DNA序列比对同源性分析图解BLAST

1、进入网页：/BLAST/

2、点击Search for short, nearly exact matches

3、在search栏中输入引物系列：

注：文献报道ABCG2的引物为5’-CTGAGATCCTGAGCCTTTGG-3’;

5’-TGCCCATCACAACATCATCT-3’

（1）输入方法可先输入上游引物，进行blast程序，同样方法在进行下游引物的blast程序。

这种方法叫繁琐，而且在结果分析特异性时要看能与上游引物的匹配的系列，还要看与下游引物匹配的系列——之后看两者的交叉。

（2）简便的做法是同时输入上下游引物：有以下两种方法。输入上下游引物系列都从5’——3’。

A、输入上游引物空格输入下游引物

B、输入上游引物回车输入下游引物

4、在options for advanced blasting中：

select from 栏通过菜单选择Homo sapiens

Expect后面的数字改为10

5、在format中：

select from 栏通过菜单选择Homo sapiens Expect后面的数字填上0 10

6、点击网页中最下面的“BLAST！”

7、出现新的网页，点击Format！

8、等待若干秒之后，出现results of BLAST的网页。该网页用三种形式来显示blast的结果。（1）图形格式：

图中①代表这些序列与上游引物匹配、并与下游引物互补的得分值都位于40～50分

图中②代表这些序列与上游引物匹配的得分值位于40～50分，而与下游引物不互补

图中③代表这些序列与下游引物互补的得分值小于40分，而与上游引物不匹配

通过点击相应的bar可以得到匹配情况的详细信息。

（2）结果信息概要：

从左到右分别为：

A、数据库系列的身份证：点击之后可以获得该序列的信息

B、系列的简单描述

C、高比值片段对（high-scoring segment pairs, HSP)的字符得分。按照得分的高低由大到小排列。得分的计算公式＝匹配的碱基×2＋0.1。举例：如果有20个碱基匹配，则其得分为40.1。

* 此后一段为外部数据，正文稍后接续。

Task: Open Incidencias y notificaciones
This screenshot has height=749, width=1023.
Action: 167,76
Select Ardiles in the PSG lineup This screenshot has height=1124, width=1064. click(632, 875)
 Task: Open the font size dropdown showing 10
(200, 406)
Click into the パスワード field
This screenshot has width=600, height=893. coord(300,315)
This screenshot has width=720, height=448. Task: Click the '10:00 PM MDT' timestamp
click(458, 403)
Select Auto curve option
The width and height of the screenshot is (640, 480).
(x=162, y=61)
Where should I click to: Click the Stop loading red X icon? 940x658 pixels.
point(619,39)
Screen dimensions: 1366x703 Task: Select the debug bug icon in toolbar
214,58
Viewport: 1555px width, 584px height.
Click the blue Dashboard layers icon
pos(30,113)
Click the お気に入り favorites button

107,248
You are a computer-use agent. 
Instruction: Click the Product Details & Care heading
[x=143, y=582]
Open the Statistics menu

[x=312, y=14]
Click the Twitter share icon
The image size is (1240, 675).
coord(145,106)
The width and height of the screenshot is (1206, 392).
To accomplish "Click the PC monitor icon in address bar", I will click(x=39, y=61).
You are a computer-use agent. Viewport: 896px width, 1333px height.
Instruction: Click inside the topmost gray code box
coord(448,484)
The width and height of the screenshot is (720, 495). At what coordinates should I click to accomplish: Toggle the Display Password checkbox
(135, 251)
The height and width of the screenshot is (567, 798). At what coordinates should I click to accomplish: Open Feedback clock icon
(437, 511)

D、E值：代表被比对的两个序列不相关的可能性。。E值最低的最有意义，也就是说序列的相似性最大。设定的E值是我们限定的上限，E值太高的就不显示了

E、最后一栏有的有UEG的字样，其中：

U代表：Unigene数据库

E代表：GEO profiles数据库

G代表：Gene数据库

（3）结果详细信息：

①圈出来的部分代表序列的信息

②第一个大括号代表上游引物与该序列的正链的匹配情况：

共有21个碱基匹配，得分42.1分，E值为0.020

上游引物与序列的2143～2163位点匹配

③第二个大括号代表下游引物与该序列的负链的匹配情况：

共有20个碱基匹配，得分40.1分，E值为0.077。

下游引物与该序列的29360～29379位点互补

注意点：

①上游引物为20个碱基，为什么会变成21个碱基呢？这是因为下游引物的第一个碱基为T，刚好与系列的2163位点的T匹配，因此下游引物的开头的第一个碱基被当成了上游引物了。同理，上游引物的最后一个碱基为G，被当成了下游引物了。通过寻找有没有与1～20位点、20～40位点完全匹配的序列，就可以避免这个因素的干扰了。

②为什么与上下游引物匹配的ABCG2序列有多种？

A、为同一个基因来源的不同的mRNA片段

B、为该基因的DNA系列

C、为同一个基因来源的不同的cDNA片段。

结果判断：

①验证文献报道的引物是否正确：如果你可以在所显示的结果中找出你的目的基因，一般说明你的引物正确性没问题。如果你blast后没有发现你的目的基因，或者分值很低，该引物就可能不适合用

②检测该对引物是否可与其它序列匹配，引起PCR的非特异性扩增。如果找到了你的目的基因名称，而且找到了一大批同物种的不同基因，（上下游引物分别搜索到相同的基因），而且分数也较高。这时表明你的引物设计的特异性不高，极有可能在你的扩增产物中出现非特异性产物。